To investigate the deleterious effects and possible mechanism of prenatal indole-3-carbinol (I3C) treatment on normal and tobacco-induced intrauterine growth restriction (IUGR) in rats, prenatal development toxicity in rats was studied. Expression of rat placental cytochrome P4501A1 (CYP1A1) and P-glycoprotein (Pgp), including mdr1a and mdr1b, were detected using reverse transcription-polymerase chain reaction (RT-PCR) and immunohistochemistry. Results showed that prenatal oral I3C had no significant effects on corpora lutea counts, implantation or the number of live, dead and resorbed fetuses in normal rats. Fetal malformations, sex ratio, neonatal body weights and physical developmental indices were also unchanged after prenatal I3C treatment.
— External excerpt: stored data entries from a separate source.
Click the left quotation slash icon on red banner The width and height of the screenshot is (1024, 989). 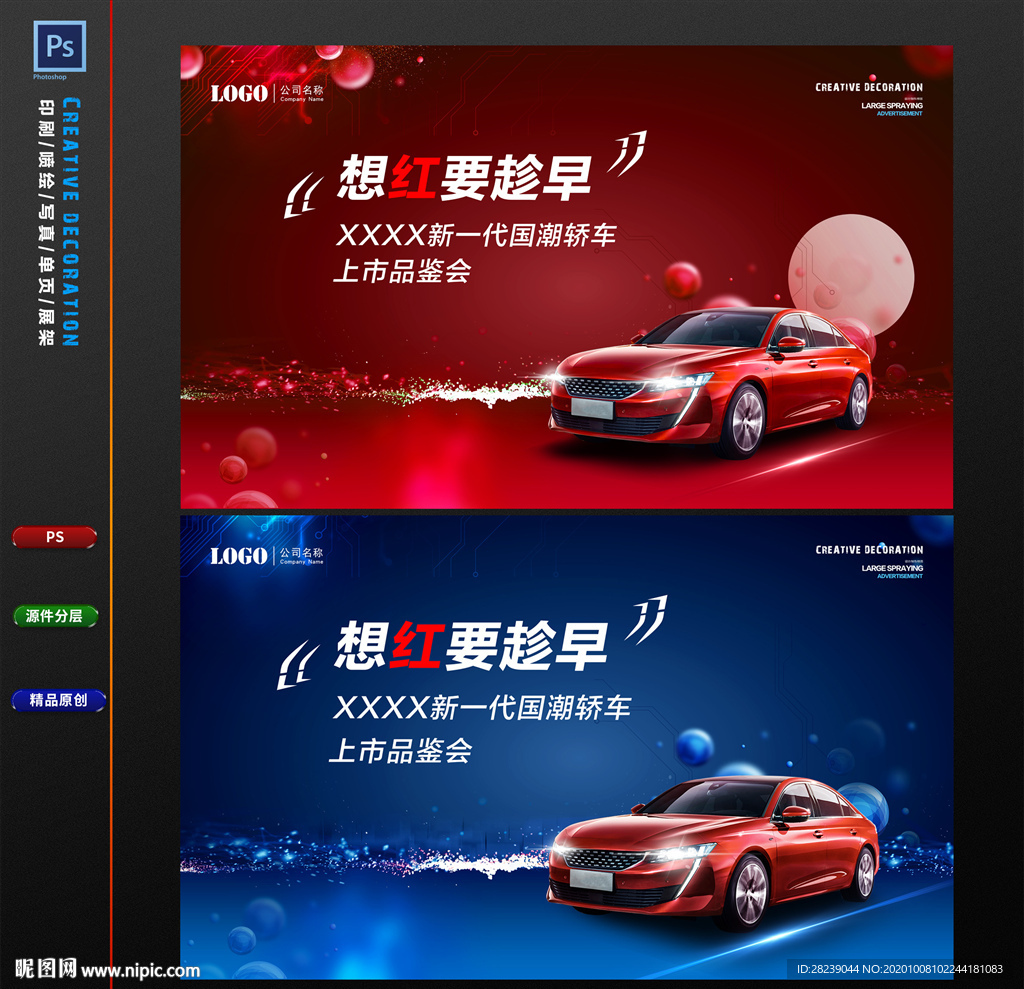coord(303,195)
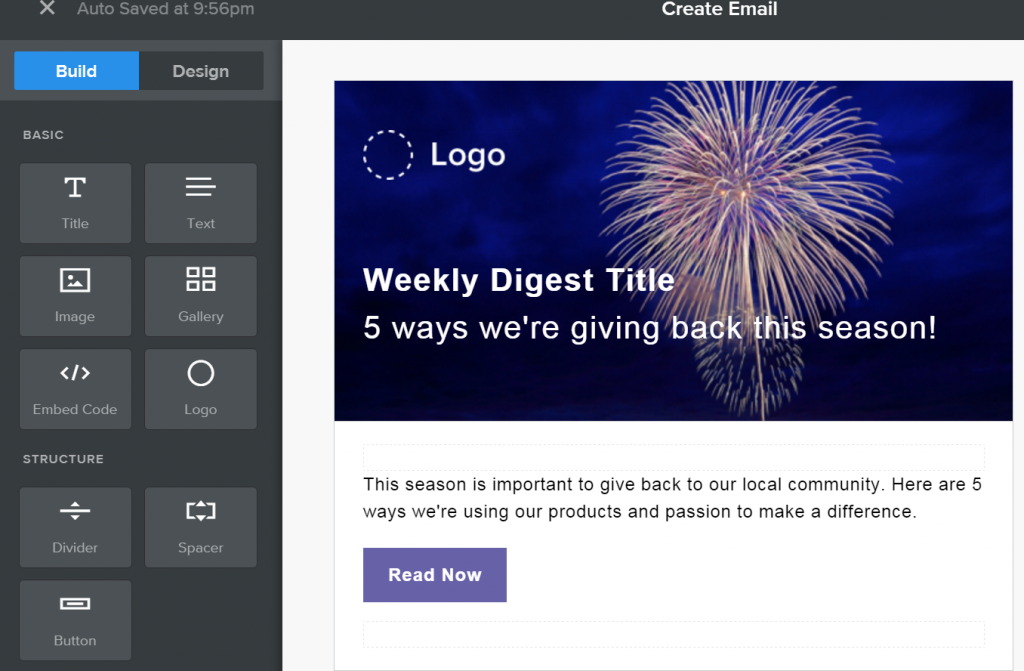This screenshot has height=671, width=1024.
Task: Close the email editor with X
Action: [x=47, y=9]
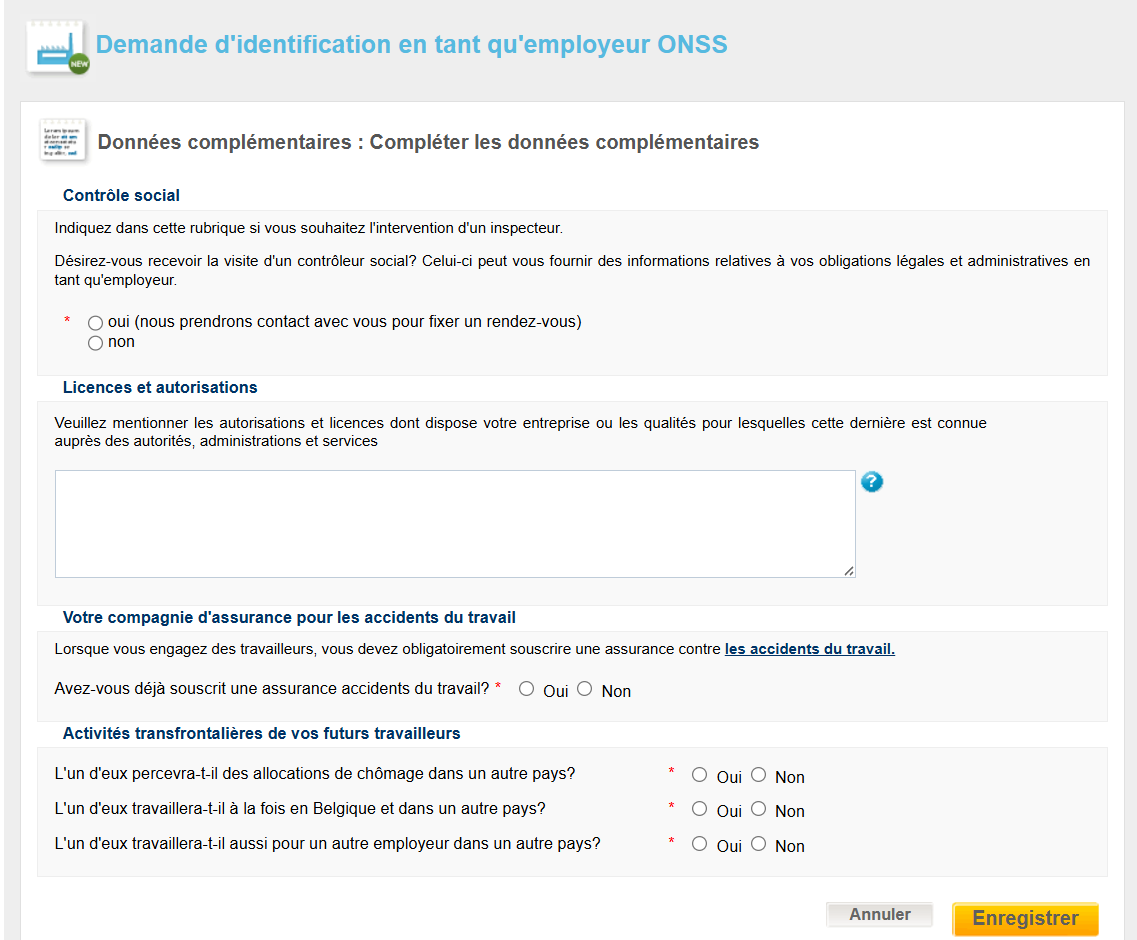Click the Annuler button
The width and height of the screenshot is (1137, 940).
(x=880, y=915)
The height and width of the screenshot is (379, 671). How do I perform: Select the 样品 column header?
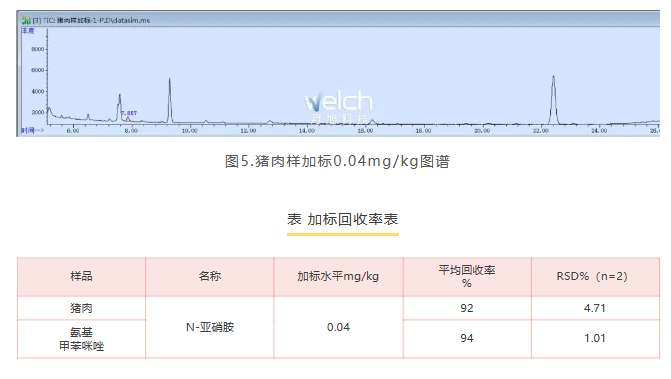pyautogui.click(x=81, y=277)
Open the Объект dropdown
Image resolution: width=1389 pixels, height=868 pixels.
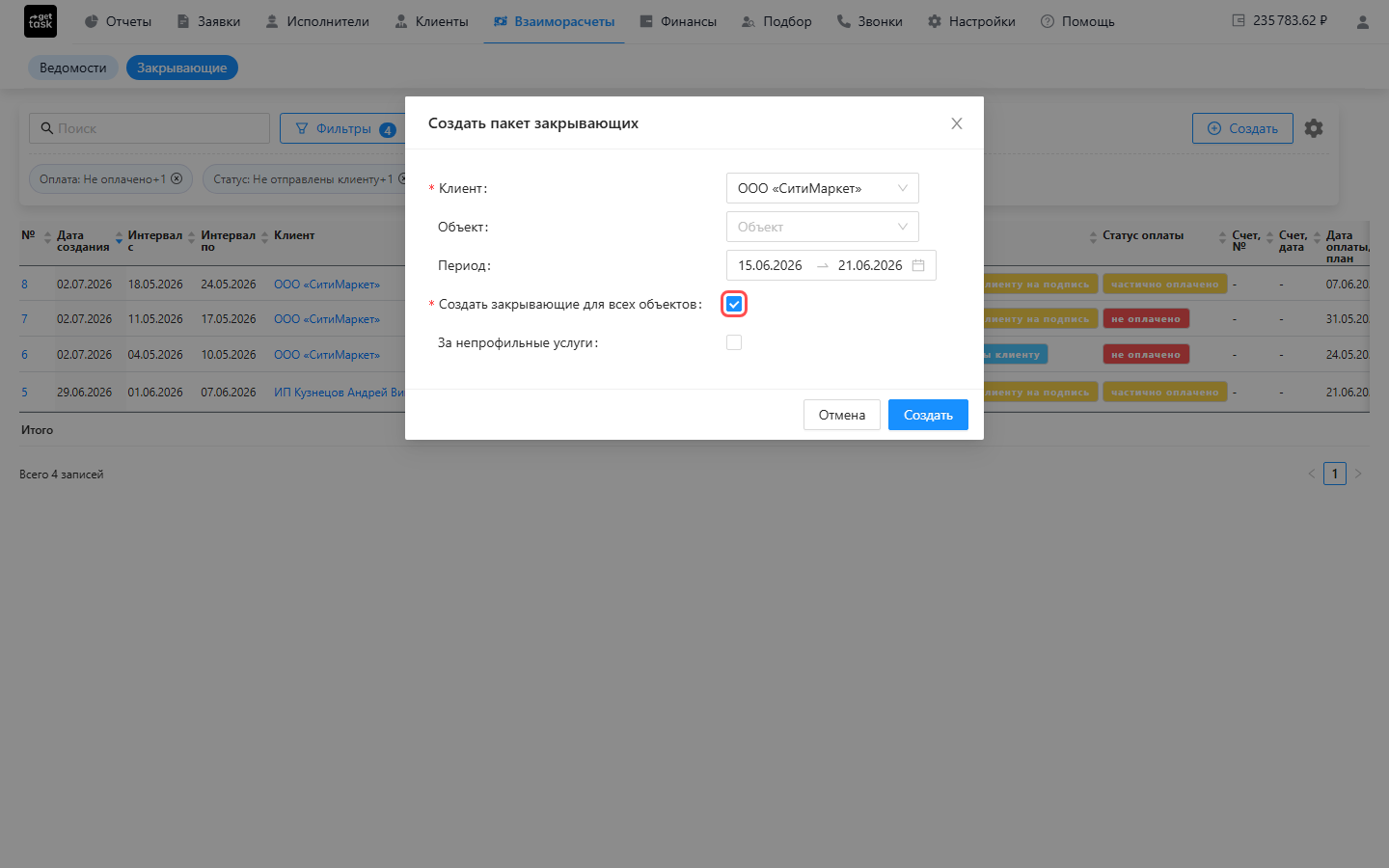(823, 227)
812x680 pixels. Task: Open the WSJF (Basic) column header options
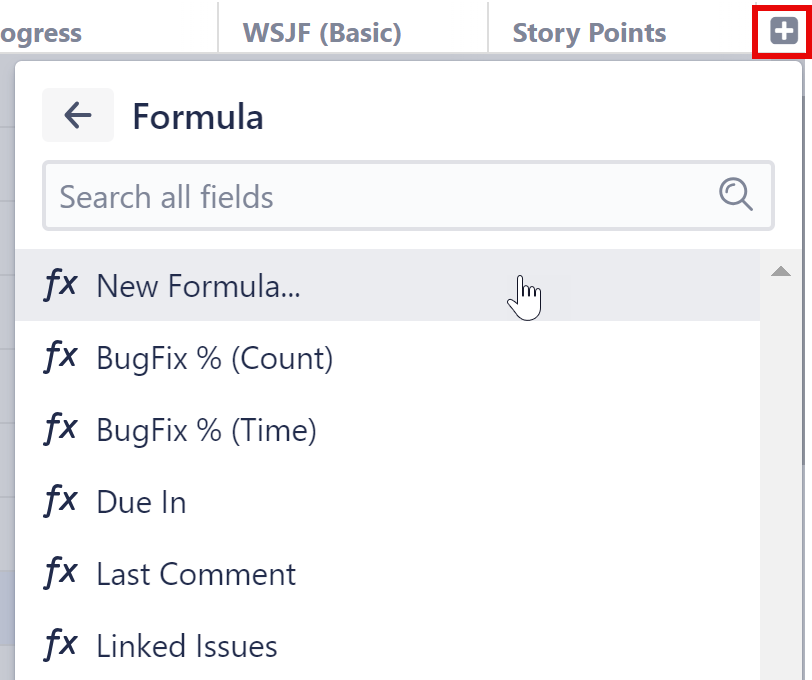320,32

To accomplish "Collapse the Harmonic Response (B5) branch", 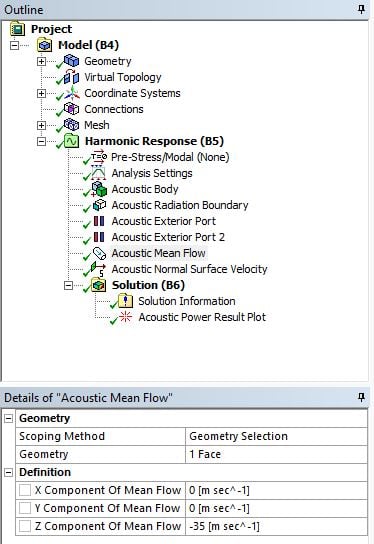I will [41, 141].
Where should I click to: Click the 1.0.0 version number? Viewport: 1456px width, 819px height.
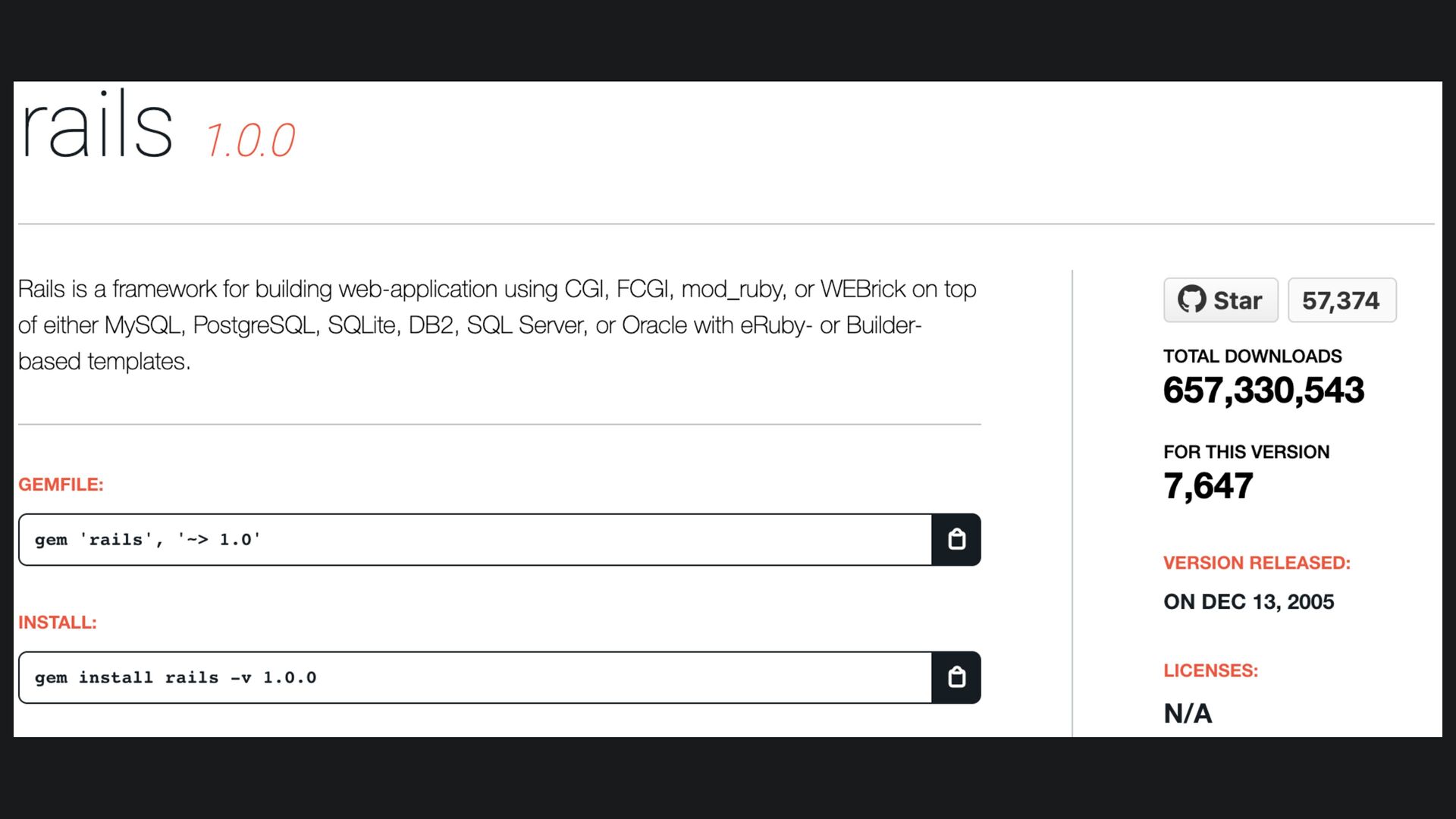pyautogui.click(x=250, y=141)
However, the offspring in the tobacco + I3C (4 mg kg(-1)) group showed lower average body weights (3.98+/-0.29 g) than tobacco control (4.48+/-0.11 g), and body and tail lengths lagged significantly behind those of the tobacco-smoke exposure only group. Expression of placental CYP1A1 mRNA by RT-PCR was not detected in the normal group, but was detected in the I3C, tobacco and tobacco + I3C groups. The level of CYP1A1 mRNA expression in the tobacco + I3C group was higher than in tobacco control. The level of mdr1a mRNA increased significantly in the I3C group when compared to normal control, and no obvious difference was detected between tobacco and tobacco + I3C groups. Expression of mdr1b mRNA was increased in the I3C and tobacco + I3C groups compared to their respective controls. Immunohistochemistry results showed that placental Pgp expression was enhanced in the I3C, tobacco and tobacco + I3C groups when compared to the normal control. The results suggest that prenatal oral I3C had no developmental toxicity but intensified fetal IUGR produced by prenatal tobacco-smoke exposure in rats. Up-regulations of placental CYP1A1 and Pgp by I3C might underlie the toxic mechanism.